*SUPPLIED DATA:*
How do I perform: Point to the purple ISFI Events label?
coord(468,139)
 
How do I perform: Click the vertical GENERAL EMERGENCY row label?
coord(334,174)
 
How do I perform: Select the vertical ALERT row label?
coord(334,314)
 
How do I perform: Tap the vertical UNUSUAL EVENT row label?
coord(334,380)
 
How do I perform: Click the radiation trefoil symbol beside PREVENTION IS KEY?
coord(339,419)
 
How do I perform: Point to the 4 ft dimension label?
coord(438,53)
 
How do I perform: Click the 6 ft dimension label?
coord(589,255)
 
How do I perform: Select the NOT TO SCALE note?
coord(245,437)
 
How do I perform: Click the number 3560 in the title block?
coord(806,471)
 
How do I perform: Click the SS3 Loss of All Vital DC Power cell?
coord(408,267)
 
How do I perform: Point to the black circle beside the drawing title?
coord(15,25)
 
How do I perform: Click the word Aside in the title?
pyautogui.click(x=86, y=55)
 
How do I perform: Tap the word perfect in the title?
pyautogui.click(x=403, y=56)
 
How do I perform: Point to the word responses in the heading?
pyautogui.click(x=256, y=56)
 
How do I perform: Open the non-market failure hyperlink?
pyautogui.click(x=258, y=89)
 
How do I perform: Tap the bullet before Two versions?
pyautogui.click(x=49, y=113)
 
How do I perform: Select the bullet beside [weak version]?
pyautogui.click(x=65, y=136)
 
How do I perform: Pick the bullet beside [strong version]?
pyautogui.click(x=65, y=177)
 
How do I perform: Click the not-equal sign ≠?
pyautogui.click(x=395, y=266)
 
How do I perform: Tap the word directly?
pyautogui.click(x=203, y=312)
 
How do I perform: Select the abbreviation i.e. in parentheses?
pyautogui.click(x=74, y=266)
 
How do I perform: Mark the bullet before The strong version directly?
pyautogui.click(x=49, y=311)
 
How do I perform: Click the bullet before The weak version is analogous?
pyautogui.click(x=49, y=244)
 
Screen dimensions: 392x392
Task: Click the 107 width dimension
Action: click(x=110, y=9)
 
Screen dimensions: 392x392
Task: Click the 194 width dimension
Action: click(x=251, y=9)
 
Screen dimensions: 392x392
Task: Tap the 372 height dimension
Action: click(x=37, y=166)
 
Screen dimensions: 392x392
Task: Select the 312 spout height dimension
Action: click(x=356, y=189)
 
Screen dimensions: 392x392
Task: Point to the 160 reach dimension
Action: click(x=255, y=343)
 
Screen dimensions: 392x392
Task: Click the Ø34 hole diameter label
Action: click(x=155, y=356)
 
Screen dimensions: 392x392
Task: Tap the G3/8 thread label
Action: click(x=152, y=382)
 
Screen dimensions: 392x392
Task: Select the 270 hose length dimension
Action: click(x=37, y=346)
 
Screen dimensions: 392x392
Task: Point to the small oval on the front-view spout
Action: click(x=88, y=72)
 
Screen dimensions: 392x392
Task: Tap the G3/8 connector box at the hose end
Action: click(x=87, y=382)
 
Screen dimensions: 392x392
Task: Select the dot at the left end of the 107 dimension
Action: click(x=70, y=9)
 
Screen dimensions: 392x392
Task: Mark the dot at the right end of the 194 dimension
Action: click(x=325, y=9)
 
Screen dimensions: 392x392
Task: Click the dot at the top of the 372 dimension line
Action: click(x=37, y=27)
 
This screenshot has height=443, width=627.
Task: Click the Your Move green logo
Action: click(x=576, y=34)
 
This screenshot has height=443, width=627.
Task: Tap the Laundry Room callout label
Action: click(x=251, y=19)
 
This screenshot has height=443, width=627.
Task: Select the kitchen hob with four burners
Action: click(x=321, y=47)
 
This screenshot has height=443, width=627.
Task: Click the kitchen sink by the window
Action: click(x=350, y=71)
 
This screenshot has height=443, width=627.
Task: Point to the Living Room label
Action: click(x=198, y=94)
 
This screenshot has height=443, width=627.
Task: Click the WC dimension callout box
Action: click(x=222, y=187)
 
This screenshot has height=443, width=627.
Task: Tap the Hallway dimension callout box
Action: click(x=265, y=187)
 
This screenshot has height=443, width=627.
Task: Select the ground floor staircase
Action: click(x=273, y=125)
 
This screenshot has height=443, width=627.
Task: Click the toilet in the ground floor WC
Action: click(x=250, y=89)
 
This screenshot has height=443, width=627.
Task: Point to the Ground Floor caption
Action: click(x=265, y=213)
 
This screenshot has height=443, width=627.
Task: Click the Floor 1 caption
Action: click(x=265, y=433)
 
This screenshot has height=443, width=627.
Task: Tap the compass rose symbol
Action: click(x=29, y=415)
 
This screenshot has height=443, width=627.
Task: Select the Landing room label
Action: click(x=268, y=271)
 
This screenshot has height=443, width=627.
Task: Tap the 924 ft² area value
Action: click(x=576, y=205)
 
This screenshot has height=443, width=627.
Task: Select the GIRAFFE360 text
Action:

*GIVEN INSTRUCTION:* Rewrite only the records from the line containing "How do I perform: Point to the word" through the line containing "pyautogui.click(x=65, y=136)", replacing "bullet" with "marker" and leaving everything else unchanged.

*COMPLETED EXERCISE:*
How do I perform: Point to the word responses in the heading?
pyautogui.click(x=256, y=56)
 
How do I perform: Open the non-market failure hyperlink?
pyautogui.click(x=258, y=89)
 
How do I perform: Tap the marker before Two versions?
pyautogui.click(x=49, y=113)
 
How do I perform: Select the marker beside [weak version]?
pyautogui.click(x=65, y=136)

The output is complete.